> **Stored dataset items**:
################
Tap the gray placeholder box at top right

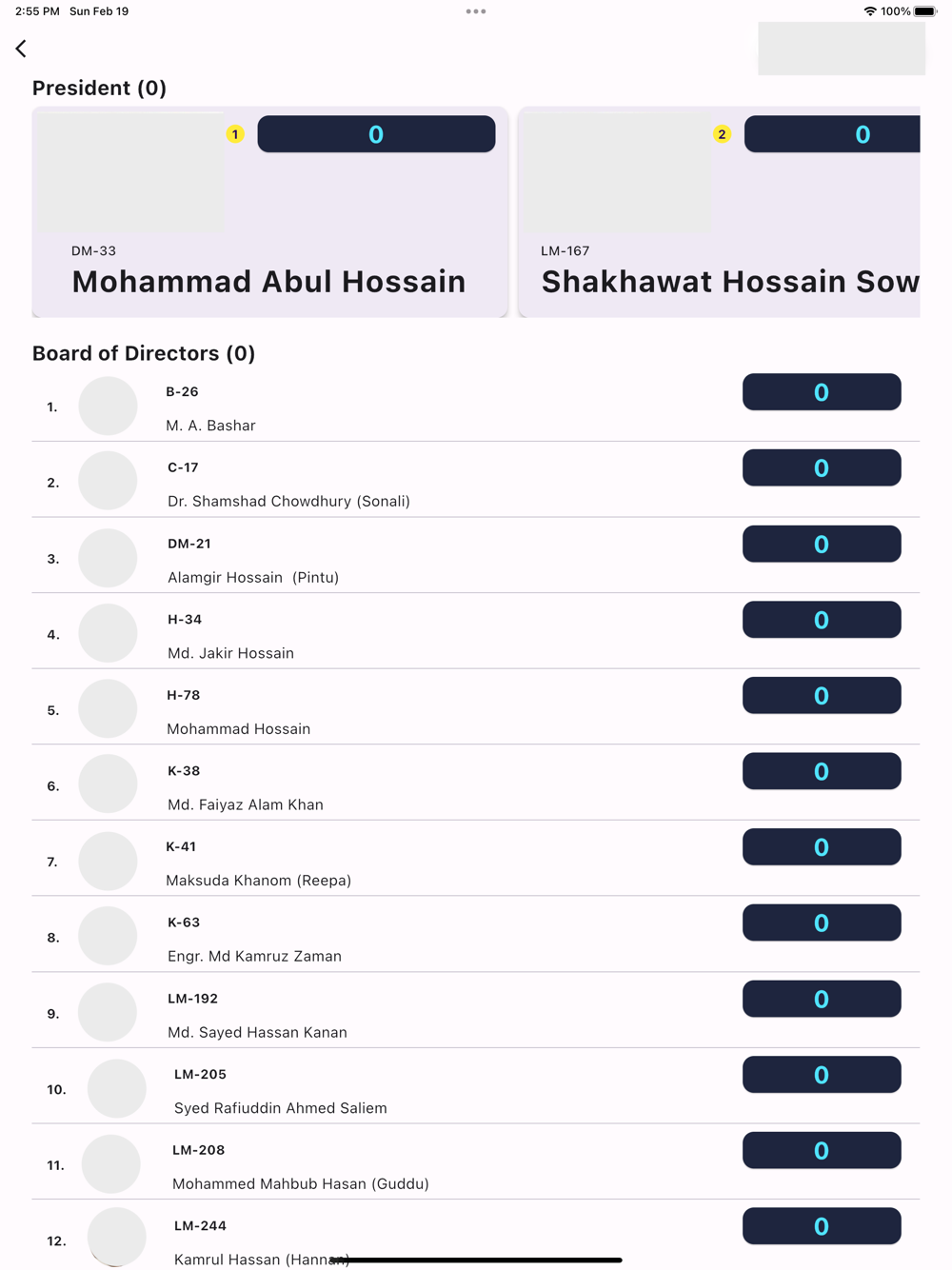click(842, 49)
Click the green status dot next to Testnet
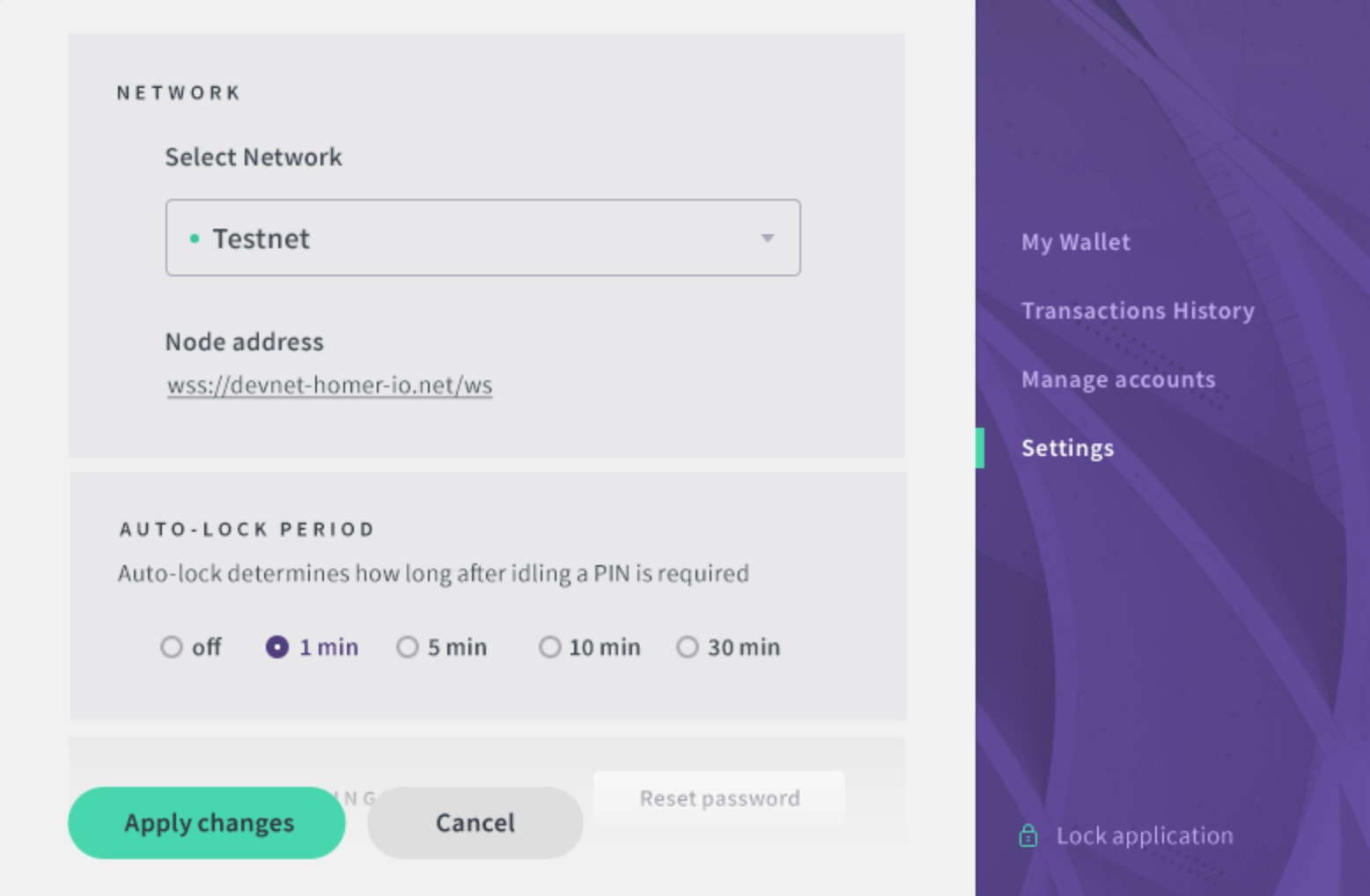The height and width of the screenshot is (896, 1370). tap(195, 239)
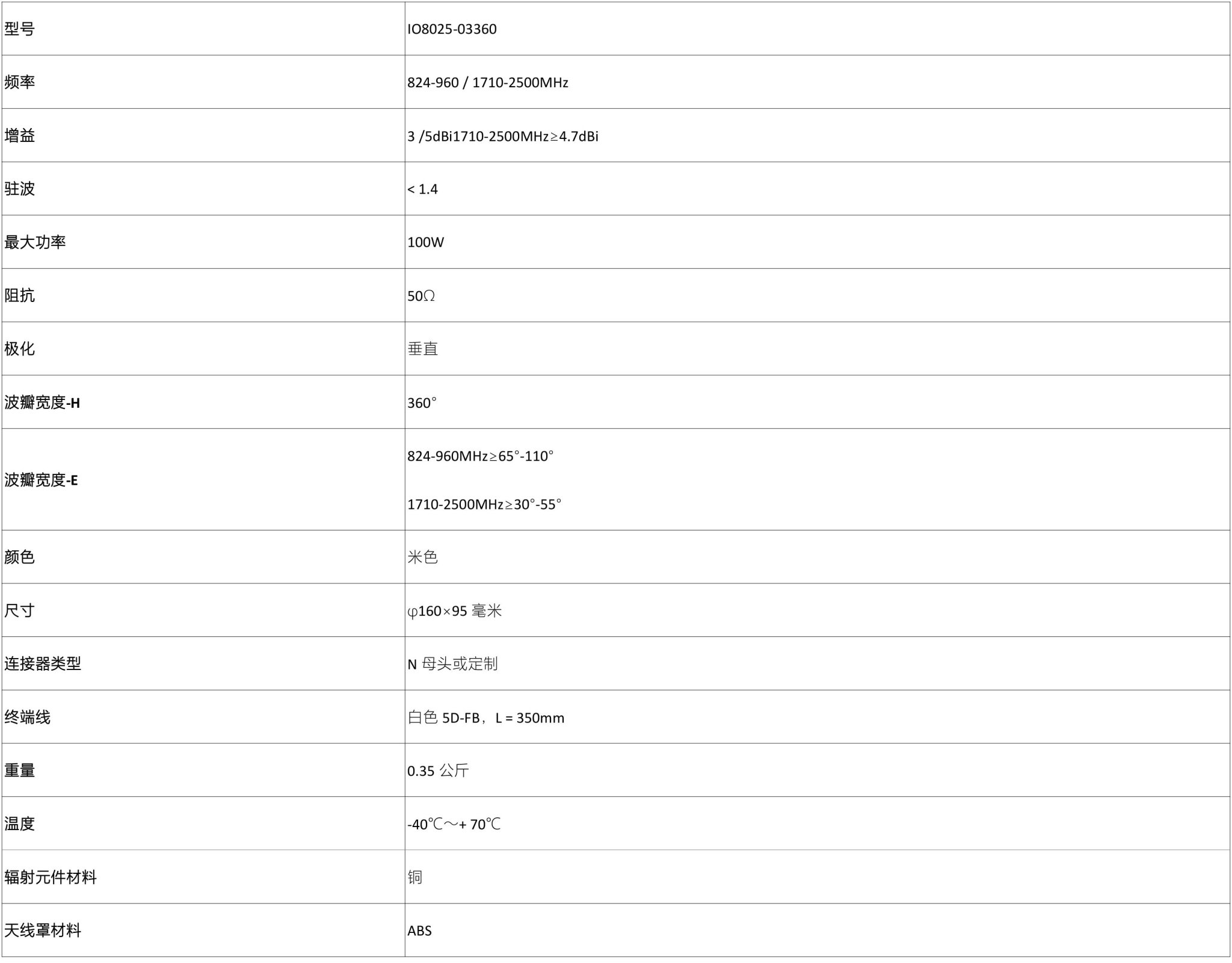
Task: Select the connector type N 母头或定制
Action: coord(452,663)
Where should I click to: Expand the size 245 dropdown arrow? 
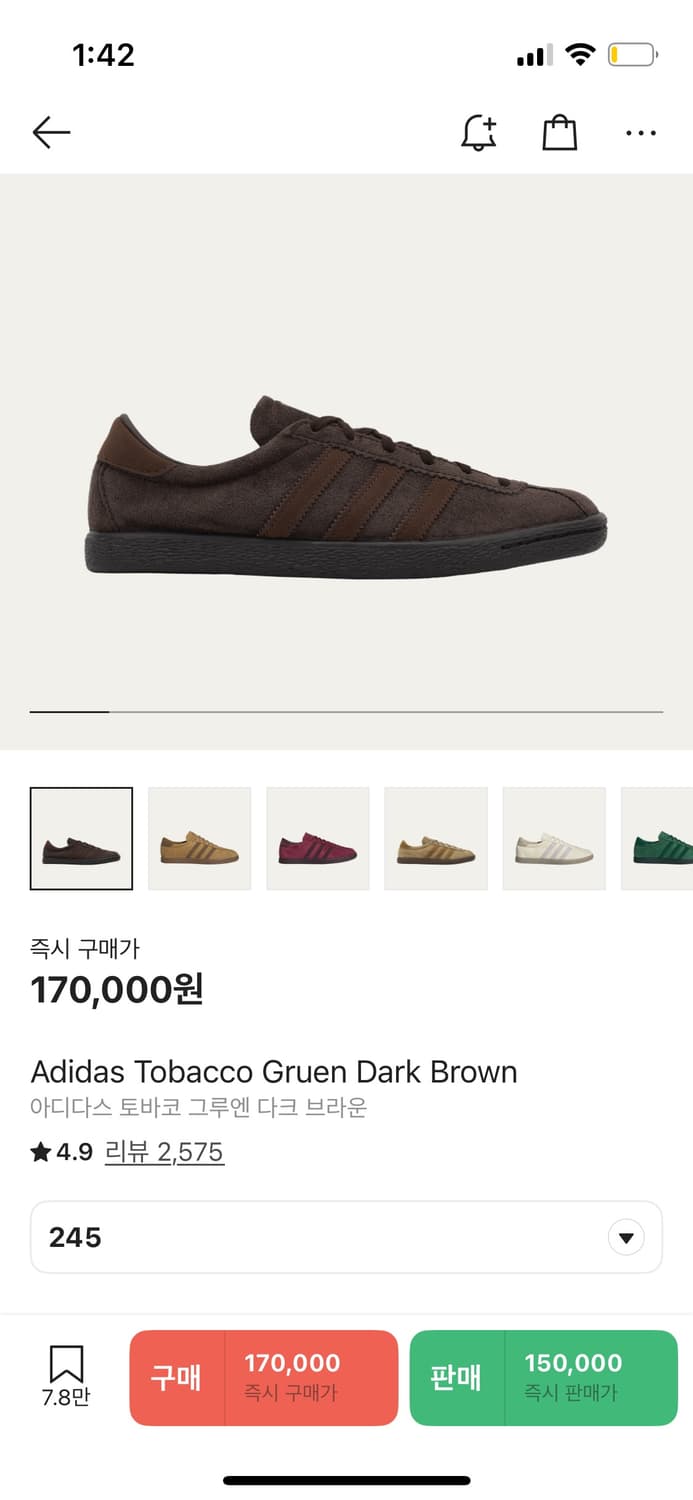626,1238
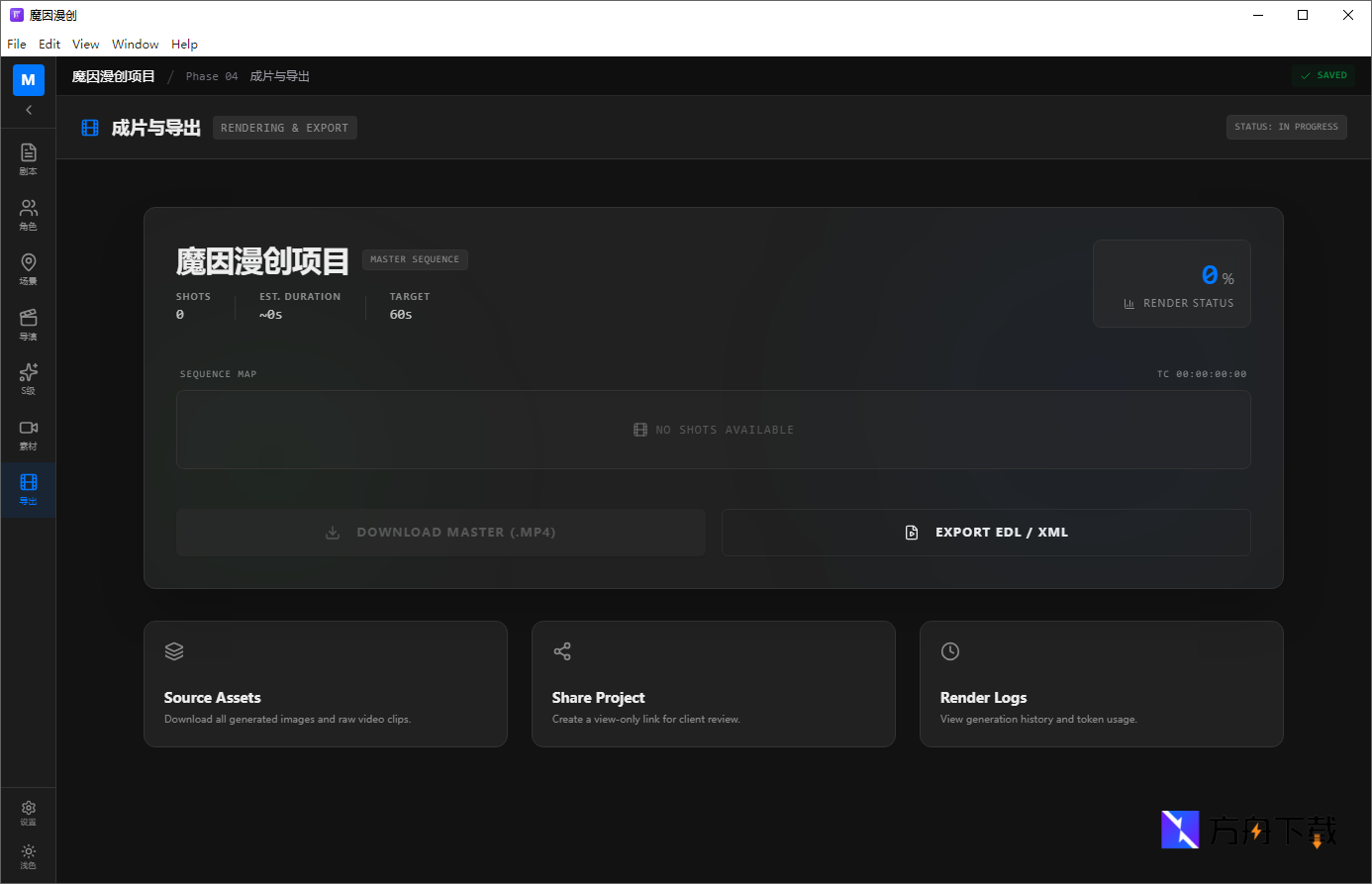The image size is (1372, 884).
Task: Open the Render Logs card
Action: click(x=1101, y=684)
################
> **REQUIRED ACTION**: The answer should consist only of the lines from the line with "Click the green status dot next to Testnet" through the last line of the data, repeated exactly; pictures stay out.

> **FINAL ANSWER**:
Click the green status dot next to Testnet
The height and width of the screenshot is (896, 1370). tap(195, 239)
Task: Select the connector type N 母头或定制
Action: coord(452,663)
Where should I click to: Expand the size 245 dropdown arrow? 
626,1238
The image size is (1372, 884).
Task: Open the Render Logs card
Action: click(x=1101, y=684)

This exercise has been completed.